TransCanada must also get approval from Nebraska regulators for the part of the pipeline that will cross that state, under which lies the Oglalla Aquifer. The aquifer supplies drinking and irrigation water to much of the U.S. Midwest.

The company said on February 16 that it had submitted its application to the Nebraska Public Service Commission, PSC. This approval process could take months as it faces opposition from pipeline opponents.

That fight is already gearing up.

Today, TransCanada filed a motion with the Nebraska Public Service Commission, arguing that Bold Nebraska / Bold Alliance, as well as the Ponca Tribe of Nebraska, Yankton Sioux Tribe, Nebraska Sierra Club and 350.org, should not be allowed as official “intervenors” in the PSC’s review of the company’s application for a permit to build its proposed Keystone XL pipeline in Nebraska.

Bold Alliance attorney Ken Winston said in a statement today, “TransCanada, a foreign for-profit corporation that pushed through an unconstitutional bill that attempted to subvert the lawful authority of the Nebraska Public Service Commission, is now trying to silence the voices of Nebraskans, Native Americans and everyone else who applied for intervention based on the provisions of the Major Oil Pipeline Siting Act.”

“If the PSC applies the accepted precedents for intervention in Nebraska,” said Winston, “it will rule against TransCanada’s attempt to stifle appropriate input from the people into this process.”

TransCanada also faces litigation in South Dakota over permits issued by that state’s Public Utilities Commission for the project in 2010.

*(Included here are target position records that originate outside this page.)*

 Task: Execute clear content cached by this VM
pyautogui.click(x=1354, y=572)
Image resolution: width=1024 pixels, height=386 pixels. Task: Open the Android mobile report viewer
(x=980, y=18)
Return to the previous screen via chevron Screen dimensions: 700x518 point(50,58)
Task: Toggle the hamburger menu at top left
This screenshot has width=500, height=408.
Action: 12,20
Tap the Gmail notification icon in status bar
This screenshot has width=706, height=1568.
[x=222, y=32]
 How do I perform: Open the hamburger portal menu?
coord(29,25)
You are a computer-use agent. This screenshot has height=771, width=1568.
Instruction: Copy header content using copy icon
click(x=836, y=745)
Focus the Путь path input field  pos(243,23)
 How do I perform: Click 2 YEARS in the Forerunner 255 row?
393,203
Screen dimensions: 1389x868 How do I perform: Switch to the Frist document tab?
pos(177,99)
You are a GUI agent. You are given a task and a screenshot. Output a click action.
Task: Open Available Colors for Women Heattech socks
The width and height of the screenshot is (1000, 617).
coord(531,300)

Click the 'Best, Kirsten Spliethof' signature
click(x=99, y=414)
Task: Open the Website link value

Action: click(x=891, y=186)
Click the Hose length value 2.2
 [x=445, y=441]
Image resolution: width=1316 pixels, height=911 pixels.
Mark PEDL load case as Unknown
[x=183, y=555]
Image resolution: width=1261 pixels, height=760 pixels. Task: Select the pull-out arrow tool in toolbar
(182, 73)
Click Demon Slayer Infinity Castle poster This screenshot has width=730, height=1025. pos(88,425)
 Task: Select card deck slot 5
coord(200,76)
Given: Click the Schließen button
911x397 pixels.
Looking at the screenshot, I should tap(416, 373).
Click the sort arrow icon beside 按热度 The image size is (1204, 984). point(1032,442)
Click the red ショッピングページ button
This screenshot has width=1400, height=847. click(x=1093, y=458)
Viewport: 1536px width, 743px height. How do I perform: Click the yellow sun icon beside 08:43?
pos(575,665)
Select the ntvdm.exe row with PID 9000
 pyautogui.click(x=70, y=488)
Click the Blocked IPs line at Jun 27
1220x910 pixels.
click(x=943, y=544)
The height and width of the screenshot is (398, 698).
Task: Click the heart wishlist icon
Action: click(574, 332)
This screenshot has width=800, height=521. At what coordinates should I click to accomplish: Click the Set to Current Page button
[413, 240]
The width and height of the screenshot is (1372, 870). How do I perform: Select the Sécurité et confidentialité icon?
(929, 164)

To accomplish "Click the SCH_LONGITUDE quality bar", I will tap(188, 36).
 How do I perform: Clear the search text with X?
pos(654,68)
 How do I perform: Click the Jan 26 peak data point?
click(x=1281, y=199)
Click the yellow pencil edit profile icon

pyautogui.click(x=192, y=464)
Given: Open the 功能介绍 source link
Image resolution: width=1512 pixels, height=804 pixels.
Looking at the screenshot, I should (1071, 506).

“TransCanada will continue to engage key stakeholders and neighbors throughout Nebraska, Montana and South Dakota to obtain the necessary permits and approvals to advance this project to construction,” the company said in a statement.

As a result of the Trump administration’s permit approval, TransCanada said it has discontinued its $15 billion North American Free Trade Agreement arbitral claim against the United States over the Obama-era cross-border permit denial.

The company also said the permit approval means it will end its suit against the United States in Texas federal court over the Keystone XL rejection.